The active form of vitamin D, 1,25-dihydroxyvitamin D, is known to regulate calcium and phosphorus metabolism, and is thus a key player in bone formation . Vitamin D is also a steroid hormone that may play a role in respiratory health. It has a potent immunomodulatory role, acting on cells of the immune system to inhibit pro-inflammatory cytokine production and induce antimicrobial peptide synthesis .
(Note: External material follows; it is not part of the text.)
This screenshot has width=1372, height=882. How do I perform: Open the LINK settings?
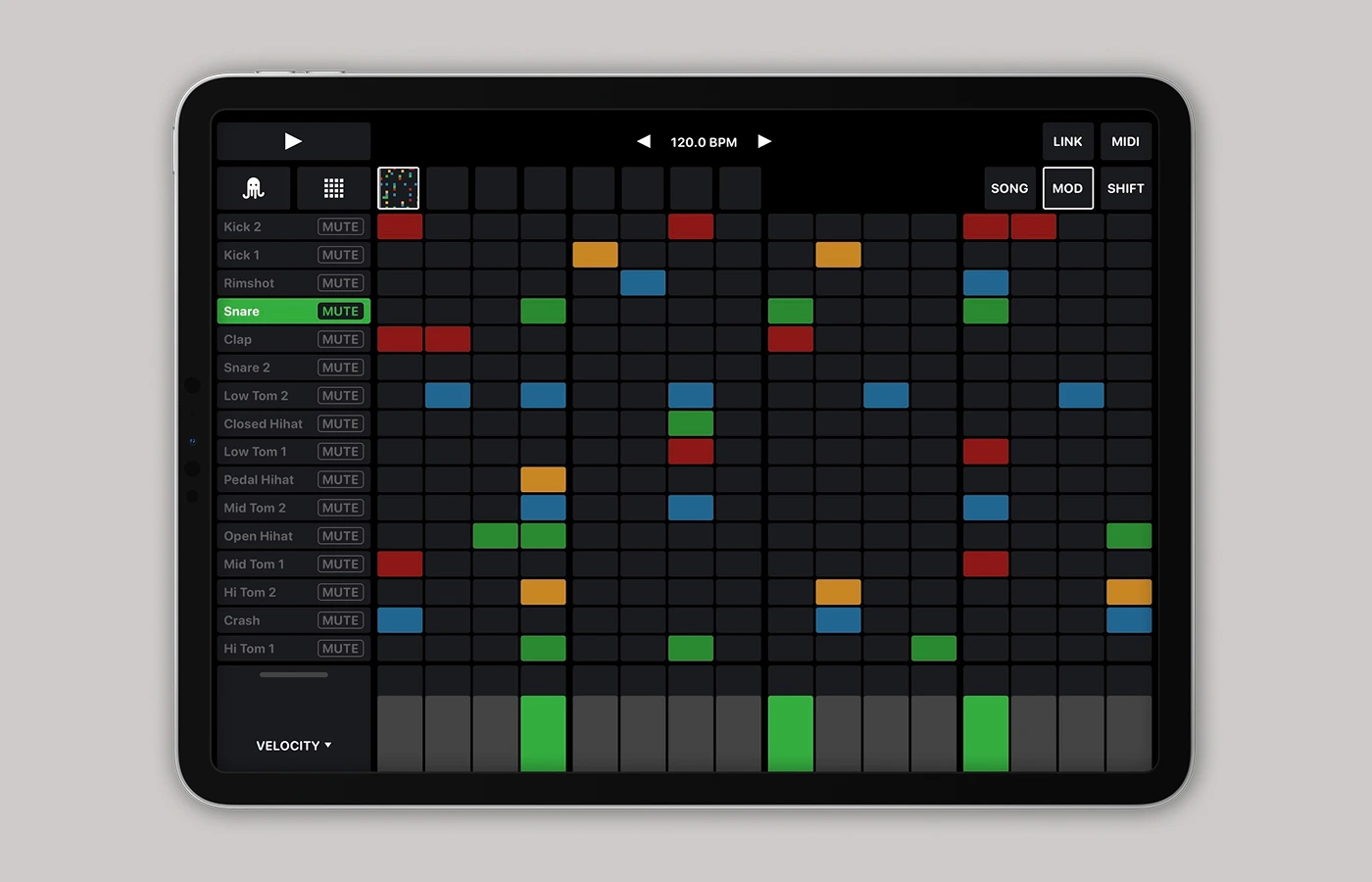coord(1067,141)
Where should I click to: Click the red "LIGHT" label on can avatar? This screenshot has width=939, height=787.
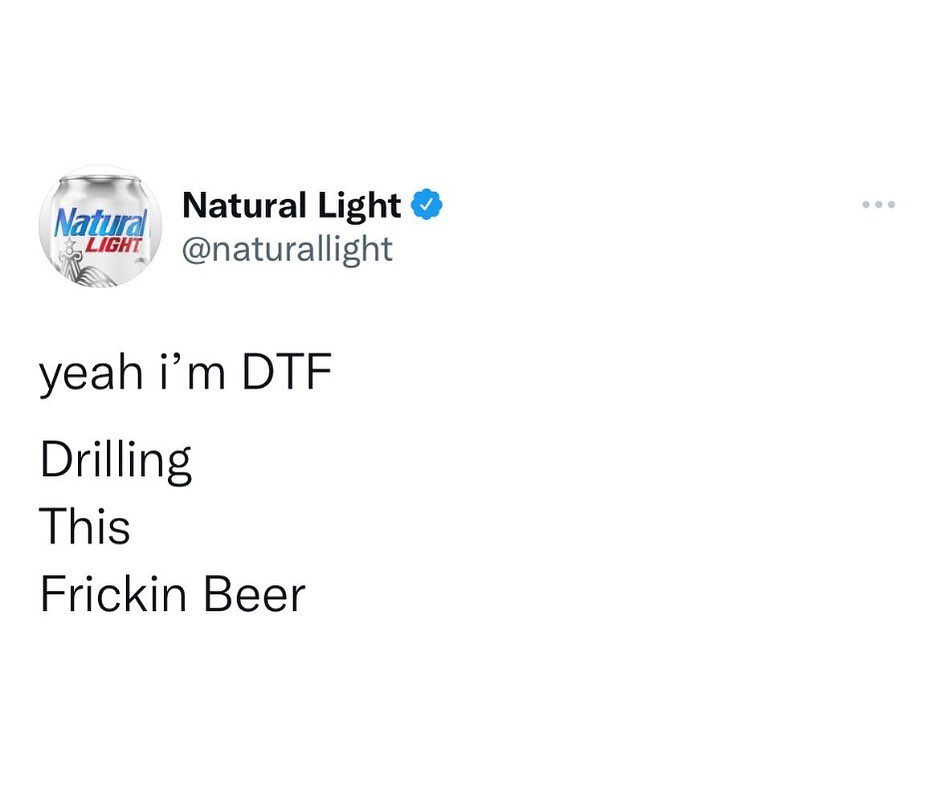click(x=113, y=244)
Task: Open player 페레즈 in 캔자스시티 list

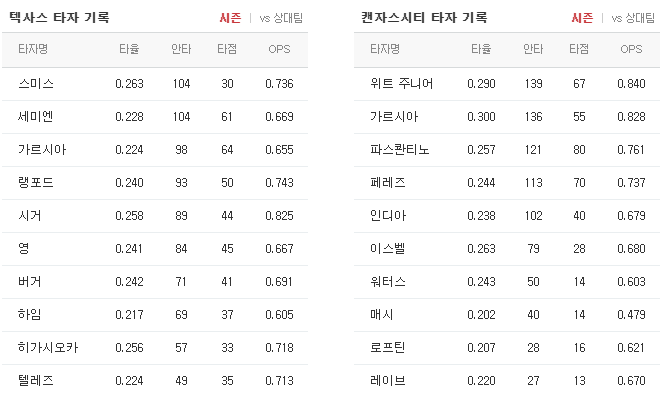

A study by Yaman at al.  concluded that in cases of unilateral polyps, histopathological examination of the entire material is mandatory. However, they stated that routine histological examination of bilateral nasal polyposis might possibly not be necessary in cases where the clinical assessment very clearly has not disclosed any unusual or suspicious signs. This is the first study to compare nasal polyps and serum level of 25[OH]D. The limitations of our study were the small sample size and the fact that nasal polyp tissues were not evaluated. Further study must be performed to look at the tissue of nasal polyps for evaluation of the association between 25[OH]D and diagnosed CRSwNP.
Vitamin D deficiency has been linked to a high rate of both infectious and inflammatory diseases, including those of the upper and lower airways. Our study showed no association between plasma 25-hydroxy vitamin D level and bone defect in patients with nasal polyposis living in Bolu, Turkey.